In some recent efforts I have heard complaints from the team developing a standard that some things like an index would be a problem because it would introduce redundancy in the document. My response is that such guides are a necessary part of writing a standard. While it is true that it increases the effort required by those who develop the standard—the parts must be kept consistent with each other—this is simply part of the task. Standards-writing is not easy.

Re-use of intellectual effort. Part of the value of a standard is that it packages up a set of design decisions that others can use without having to recreate that design. This value is separate from and in addition to value that may come from interoperation or interchange.

This is particularly important for designs that require significant intellectual effort to get right. For example, developing cryptographic algorithms involves specialist knowledge that most people do not have. Most people cannot do the analysis to show that such an algorithm has desired properties. By choosing some particular algorithm that has been designed and analyzed, its user can have confidence that the algorithm they use will meet their requirements.

The implication of this is that standards that are expected to provide properties that most people will not be able to show need to be accompanied by the analyses that show that they will correctly provide those properties. The analysis might be incorporated as an appendix to the standard, or be published separately and be referenced in the standard, but either way the analysis must be available to the standard’s users.

Extensibility. A standard, once adopted and used, is extraordinarily costly to change. It is commonly understood that it is more expensive to change a component’s implementation than it is to change its specification before building the implementation. The cost of changing a standard is far higher, because a successful standard may have led to many independent implementations that must be updated if the standard changes.

This situation implies that if a standard needs to change, it is likely to be difficult to impossible to do so if complying with an updated standard requires changing the design of implementations. If someone identifies new potential uses for the standard, but those uses change something in the standard’s functions, it will often be difficult to convince everyone else to change their implementations to accommodate the new one. If someone finds a better solution to some problem that the standard addresses, it may not be possible to get everyone to make the investment to change to the new, better solution.

I worked on one standard some years ago that was defining interfaces for accessing an intelligent storage device. People had general agreement on the basic functions that the interface should provide, but not for functions like how to report and correct data errors on the device. One group proposed functions for reporting when some data were corrupted, identifying which data items had problems, and methods for fixing that corruption. That proposal was included in the standard. Unfortunately, the functions that were included did not meet the needs of many of the potential users.

By prematurely defining those data error functions, the standard locked out many potential uses. More seriously, this prevented later defining a better solution. Had the standard remained silent on these functions and allowed different projects to develop potential solutions, the experience of many groups could have been combined into a solution that worked for most users.

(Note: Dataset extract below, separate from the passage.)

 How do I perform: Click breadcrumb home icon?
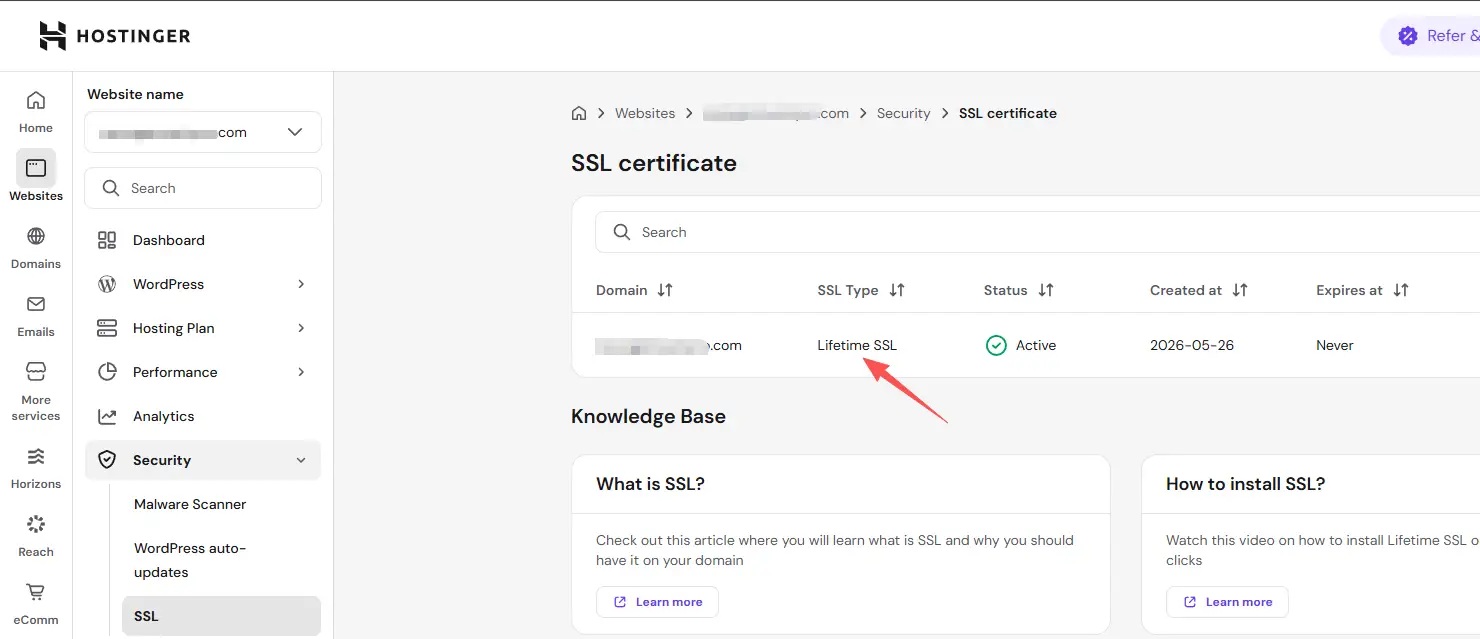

In the end that standard failed. The interface never gained market acceptance and no products ever came to market that used it.

The lesson is if a feature is included in a standard and adopted by its users, that feature is locked in place for a very long time. If that feature is mature and generally useful, that’s a good thing. If the feature is not mature, improving or correcting the standard is sometimes expensive and more often impossible.

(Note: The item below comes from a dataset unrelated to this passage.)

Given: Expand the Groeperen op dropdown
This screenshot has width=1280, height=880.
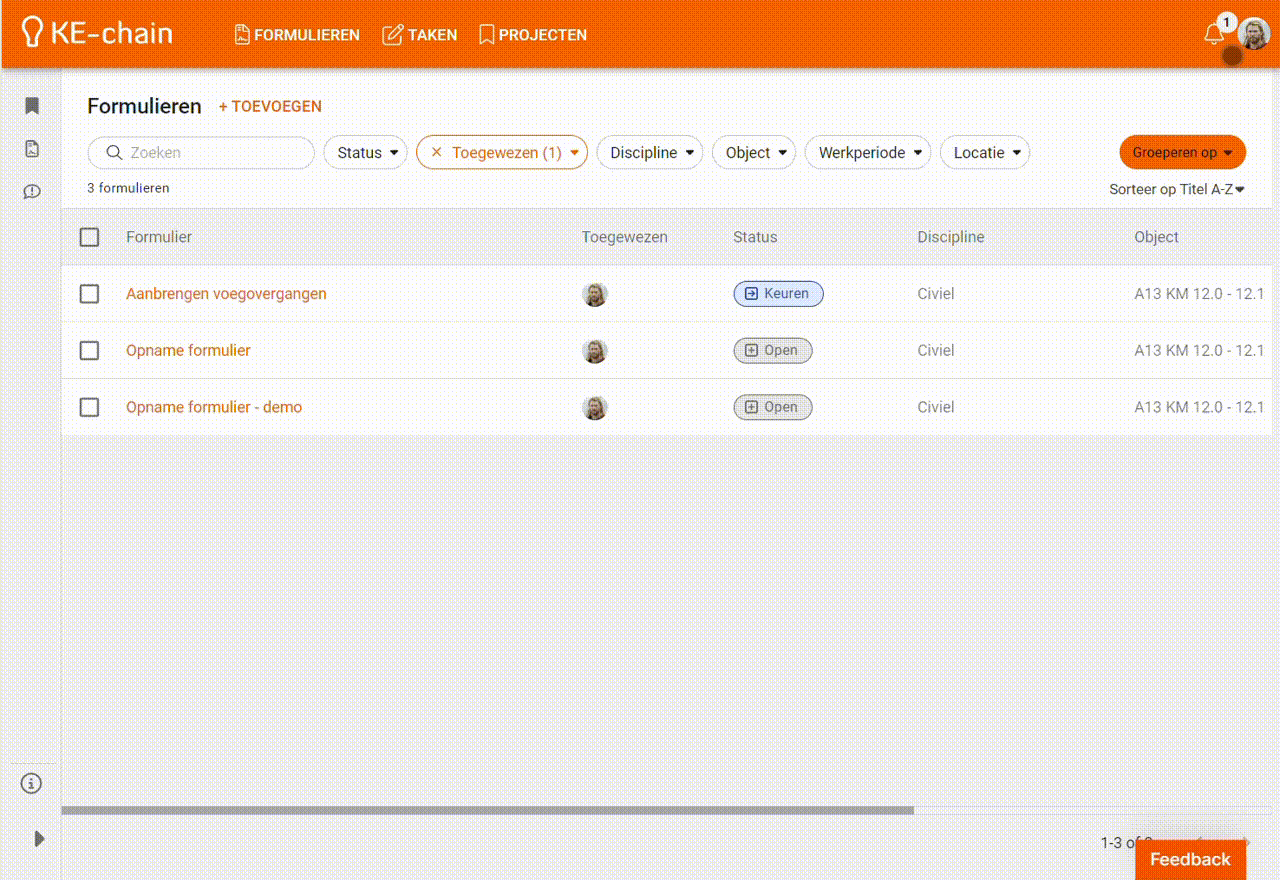Looking at the screenshot, I should click(1182, 153).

It is better to explicitly omit from a standard features that cannot be argued with certainty that they are mature enough and generally applicable enough not to require change.

If there is a feature that must be included but that is likely to change, standards can be designed for extensibility. Protocols for encrypted communication take this approach, for example: they explicitly provide for supporting multiple encryption algorithms, giving each one an identifier and supporting negotiation between the communication endpoints to determine which algorithms to use. In this way the structure protocol standard can remain unchanged while new algorithms are added incrementally, with backward compatibility for those who do not need the new algorithms yet.

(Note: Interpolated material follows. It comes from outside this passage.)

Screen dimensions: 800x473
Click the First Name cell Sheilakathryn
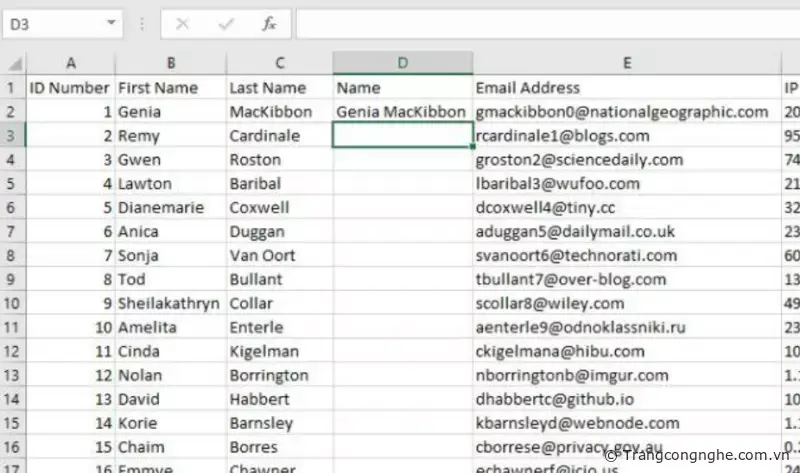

70.4 Developing a standard

Developing a standard is a process, like developing other things. A standard has a purpose; there is a concept for what it covers; and it contains specifications of how that concept can be expressed in compliance.

The process differs from other systems-building projects mainly in two ways. It is almost always developed by multiple people in a community, with different motivations and needs, rather than by people within one organization. Its end product is typically a document that will be used by people who have no relationship with those who developed the standard, and who cannot ask for clarification.

70.4.1 Standards development work flow

The overall work flow for developing a standard is similar to developing a system or its components: it starts with the purpose for the standard, proceeds through developing a concept for the standard’s content and requirements for the standard, proceeding on to writing the standard itself.

Most standards are developed for an existing standards development organization (SDO). These organizations provide formal status to a standard—indeed, regulation often refers to standards published by such organizations. The organization defines processes for creating and approving a standard, and provides logistical assistance. The organization provides the archival and distribution mechanisms for standards once published, and advertises them to potential users.

Some standards are written as independent efforts, with their weight as a standard determined by projects that voluntarily use the standard.

undisplayed image

As with all development, the actual flow of activity does not likely follow the tidy, linear sequence in the diagram. Instead, people will make progress on different tasks in parallel. They will find gaps in stakeholder understanding while working on the standard’s requirements. They will get input from external parties during writing that causes a re-thinking of the concept. This is normal and necessary. By the time that the standard document is published, the results should appear as if the results from one task inform the subsequent tasks, and that the collection of artifacts are all consistent with each other.

Many standards are revised some time after being published, as people get experience using it and find issues, or as the needs the standard addresses change. When this happens, the work flow is reiterated.

70.4.2 Differences from system development

While the overall flow of developing a standard is similar to the flow for developing a system, there are significant differences.

Standards efforts are often started after multiple organizations have developed solutions for similar problems, and there is a desire to unify the solutions. This means, first, that there will be multiple alternative concepts at the very start of the work, rather than starting purely from an analysis of stakeholder needs and proceeding to develop a concept and design from scratch. Second, there will be multiple stakeholders that are likely to have competing interests to see their solution become the standard.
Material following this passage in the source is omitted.